慶應義塾楽友会クロニクル

序  章
福澤諭吉先生の建学の目的「慶應義塾は単に一所の学塾として自から甘んずるを得ず。其目的は我日本国中に於ける気品の泉源、智徳の模範たらんことを期し・・・・・」は、今も皆の胸に焼きついて離れない規範となっています。楽友会57年の歴史がこの目的にかなうものであったか否かは、内部の人間が云々すべきことではありませんが、少なくとも創立の理念がこれに沿うものであったことは確かです。ここでざっと楽友会創立にいたる迄の、塾の歴史をふりかえってみましょう。

年号 で き ご と
1858 安政5年 福澤諭吉(1835~1901)、蘭学塾を創始(築地)
1868 慶応4年 慶應義塾と命名(三田に移転)
1874 明治7年 幼稚舎(小学部)開設(天現寺)
1890 明治23年 大学部開設
1898 明治31年 普通学科開設(後の普通部)。一貫教育の完成。
1906 明治39年 大学院設置
1917 大正6年 医学教育の出発(信濃町)
1920 大正9年 文・経・法・医からなる総合大学へ
1934 昭和9年 日吉(横浜市)キャンパス開設
1944 昭和19年 工学部開設(日吉)
1947 昭和22年 中等部開設(三田)。
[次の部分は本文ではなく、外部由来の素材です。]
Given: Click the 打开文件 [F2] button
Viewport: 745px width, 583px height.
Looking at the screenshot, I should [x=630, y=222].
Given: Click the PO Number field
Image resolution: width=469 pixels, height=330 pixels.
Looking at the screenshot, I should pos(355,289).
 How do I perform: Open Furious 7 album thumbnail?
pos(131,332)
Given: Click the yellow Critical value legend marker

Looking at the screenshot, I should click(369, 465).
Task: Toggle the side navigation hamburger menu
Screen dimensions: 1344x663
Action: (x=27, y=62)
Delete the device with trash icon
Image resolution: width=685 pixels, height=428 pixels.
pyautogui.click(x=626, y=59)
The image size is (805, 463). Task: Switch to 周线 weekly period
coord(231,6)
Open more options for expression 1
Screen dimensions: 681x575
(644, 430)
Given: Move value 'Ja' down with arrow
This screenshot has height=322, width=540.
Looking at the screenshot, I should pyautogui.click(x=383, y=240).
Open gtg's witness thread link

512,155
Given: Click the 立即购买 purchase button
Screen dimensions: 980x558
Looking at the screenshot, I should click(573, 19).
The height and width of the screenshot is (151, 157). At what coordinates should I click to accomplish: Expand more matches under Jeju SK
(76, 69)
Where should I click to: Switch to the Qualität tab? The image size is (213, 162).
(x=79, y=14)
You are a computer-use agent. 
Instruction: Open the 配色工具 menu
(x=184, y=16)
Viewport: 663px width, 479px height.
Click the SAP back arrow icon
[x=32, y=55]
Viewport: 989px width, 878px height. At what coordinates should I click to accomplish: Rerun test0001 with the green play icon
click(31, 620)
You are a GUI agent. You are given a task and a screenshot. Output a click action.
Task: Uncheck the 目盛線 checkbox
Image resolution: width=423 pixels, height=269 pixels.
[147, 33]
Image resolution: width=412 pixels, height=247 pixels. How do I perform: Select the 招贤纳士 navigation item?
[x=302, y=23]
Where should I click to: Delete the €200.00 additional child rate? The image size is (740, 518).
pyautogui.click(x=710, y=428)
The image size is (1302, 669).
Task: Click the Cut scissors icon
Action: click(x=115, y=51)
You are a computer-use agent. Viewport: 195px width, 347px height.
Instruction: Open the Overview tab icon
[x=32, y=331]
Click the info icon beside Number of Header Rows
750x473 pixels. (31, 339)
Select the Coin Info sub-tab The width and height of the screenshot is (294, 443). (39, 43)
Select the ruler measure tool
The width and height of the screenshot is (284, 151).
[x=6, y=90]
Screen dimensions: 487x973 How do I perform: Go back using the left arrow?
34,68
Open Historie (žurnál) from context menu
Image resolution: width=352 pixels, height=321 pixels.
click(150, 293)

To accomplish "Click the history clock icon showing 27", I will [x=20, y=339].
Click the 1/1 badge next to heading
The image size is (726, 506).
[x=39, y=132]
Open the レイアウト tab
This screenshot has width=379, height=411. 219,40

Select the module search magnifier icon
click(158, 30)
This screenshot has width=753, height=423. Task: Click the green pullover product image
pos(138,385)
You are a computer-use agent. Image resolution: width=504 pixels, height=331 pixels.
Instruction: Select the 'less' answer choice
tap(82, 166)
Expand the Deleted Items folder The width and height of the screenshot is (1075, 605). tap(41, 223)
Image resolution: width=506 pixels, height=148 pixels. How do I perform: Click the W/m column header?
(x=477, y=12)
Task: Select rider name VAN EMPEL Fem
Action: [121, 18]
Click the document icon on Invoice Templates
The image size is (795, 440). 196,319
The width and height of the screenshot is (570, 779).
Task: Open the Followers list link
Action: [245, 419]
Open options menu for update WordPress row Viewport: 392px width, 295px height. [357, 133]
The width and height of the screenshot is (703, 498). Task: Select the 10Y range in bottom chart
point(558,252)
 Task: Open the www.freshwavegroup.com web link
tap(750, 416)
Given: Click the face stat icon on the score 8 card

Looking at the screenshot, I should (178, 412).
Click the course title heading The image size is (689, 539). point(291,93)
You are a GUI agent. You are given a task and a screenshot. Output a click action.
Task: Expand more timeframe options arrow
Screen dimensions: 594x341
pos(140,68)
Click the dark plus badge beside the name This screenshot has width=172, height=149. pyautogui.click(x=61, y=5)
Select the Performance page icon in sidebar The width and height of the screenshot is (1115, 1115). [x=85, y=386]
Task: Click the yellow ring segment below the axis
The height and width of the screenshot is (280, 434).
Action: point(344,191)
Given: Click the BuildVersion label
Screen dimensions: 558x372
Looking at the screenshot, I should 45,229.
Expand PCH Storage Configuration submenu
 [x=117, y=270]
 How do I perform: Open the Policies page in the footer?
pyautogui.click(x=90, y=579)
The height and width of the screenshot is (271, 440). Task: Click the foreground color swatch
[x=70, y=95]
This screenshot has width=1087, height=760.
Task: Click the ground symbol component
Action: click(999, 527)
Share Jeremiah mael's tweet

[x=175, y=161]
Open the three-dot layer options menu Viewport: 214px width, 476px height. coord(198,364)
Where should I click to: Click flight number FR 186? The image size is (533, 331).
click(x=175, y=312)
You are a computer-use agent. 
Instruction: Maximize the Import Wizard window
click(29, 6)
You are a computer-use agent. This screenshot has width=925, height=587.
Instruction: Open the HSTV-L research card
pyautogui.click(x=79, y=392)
男女共学の開始。
1948 昭和23年 幼稚舎男女共学となる。新学制に基づき、新制高校として慶應義塾第一、第二高等学校が発足。三田・三の橋の中央労働学園の一部を借りて授業開始
1949 昭和24年 慶應義塾第一・第二高等学校を慶應義塾高等学校に改称(日吉に移転)
1950 昭和25年 女子高等学校開設(三田)
明治期に、進取の気性にとむ大先輩たちは早くも学業のかたわら活発な文化活動を展開。1902(明治35)年に「ワグネル・ソサイェティー(オーケストラ男声合唱団)」、1910(明治43)年には「マンドリン・クラブ」を創始し、三田山上の「演説館」等で西洋音楽の華を披露。世人の讃嘆と称賛を浴びています。卑近な話で恐縮ですが、編者の父はそのマンドリン・クラブの卒業生(大正13年三田会)。正月休みには家で「椿姫」序曲など奏でて、家族を楽しませてくれました。